Repeat the following rows word for word, leaving out the pictures.

— begin EXTRACTED INFORMATION —

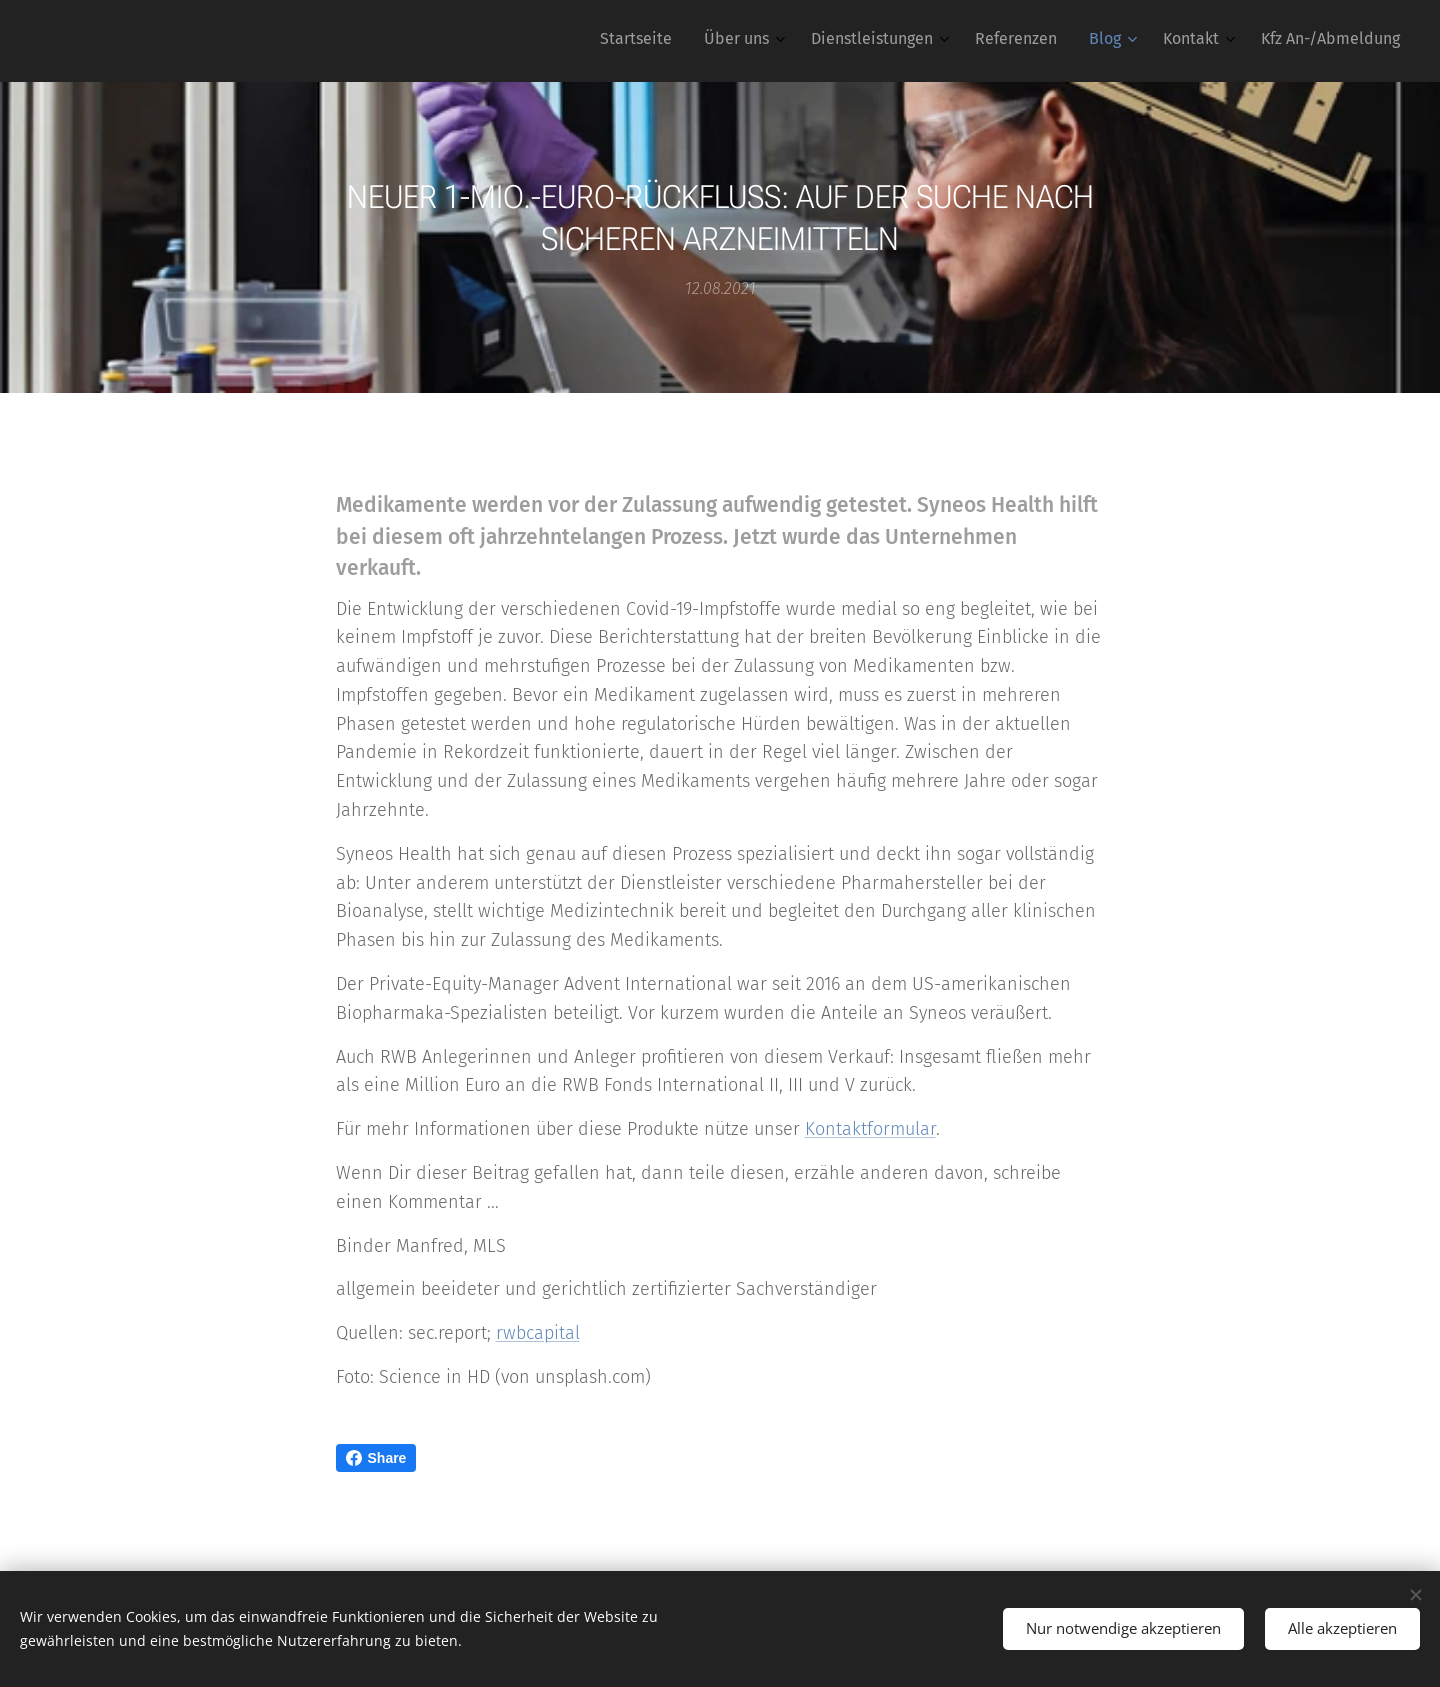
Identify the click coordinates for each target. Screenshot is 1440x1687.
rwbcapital (538, 1333)
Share (376, 1458)
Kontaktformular (870, 1129)
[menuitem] (1173, 41)
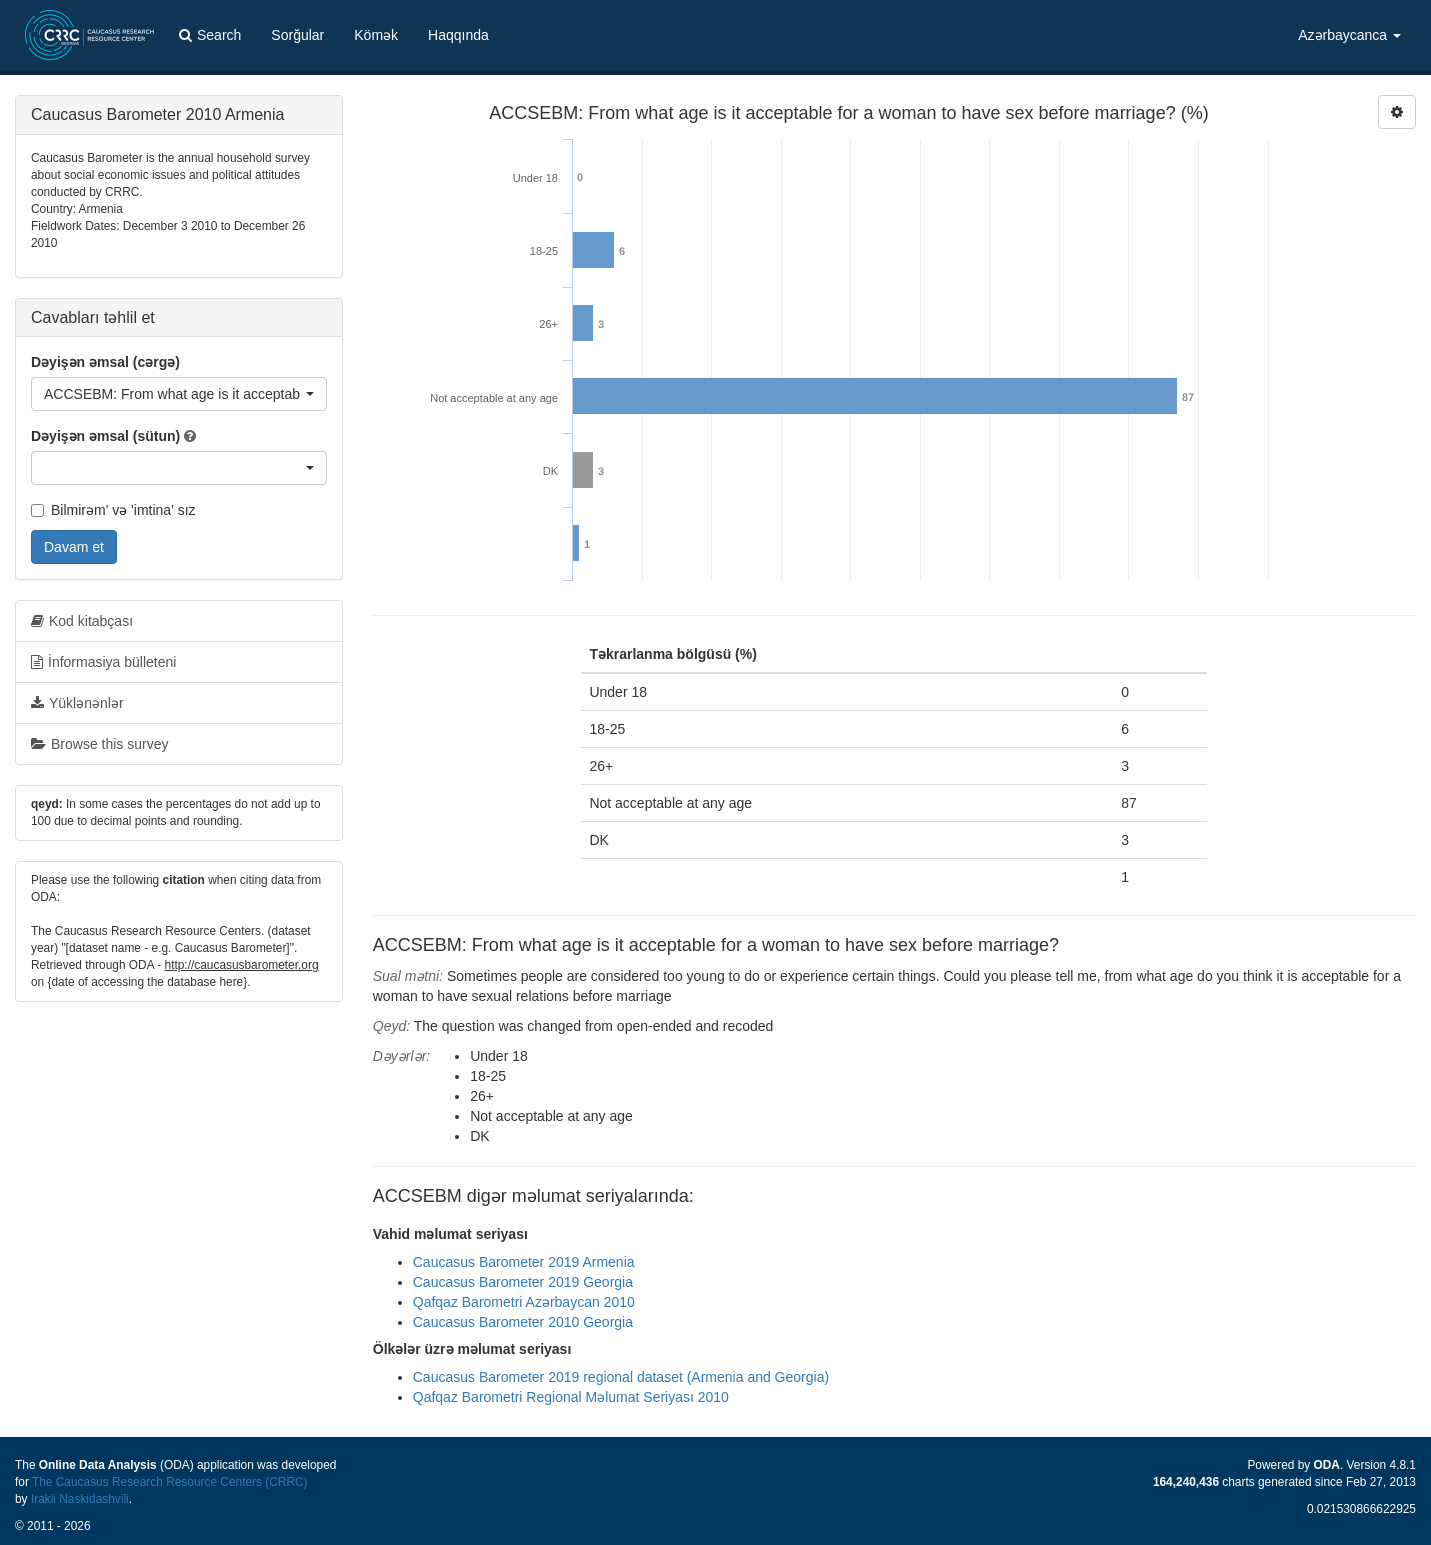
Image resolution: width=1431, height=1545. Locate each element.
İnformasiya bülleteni (103, 662)
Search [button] (210, 35)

— end EXTRACTED INFORMATION —

SOLUTION TO THIS PROBLEM:
Identify the click coordinates for each target. Screenshot is 1440x1687.
rwbcapital (538, 1333)
Share (376, 1458)
Kontaktformular (870, 1129)
[menuitem] (1173, 41)
Image resolution: width=1431, height=1545. Locate each element.
İnformasiya bülleteni (103, 662)
Search [button] (210, 35)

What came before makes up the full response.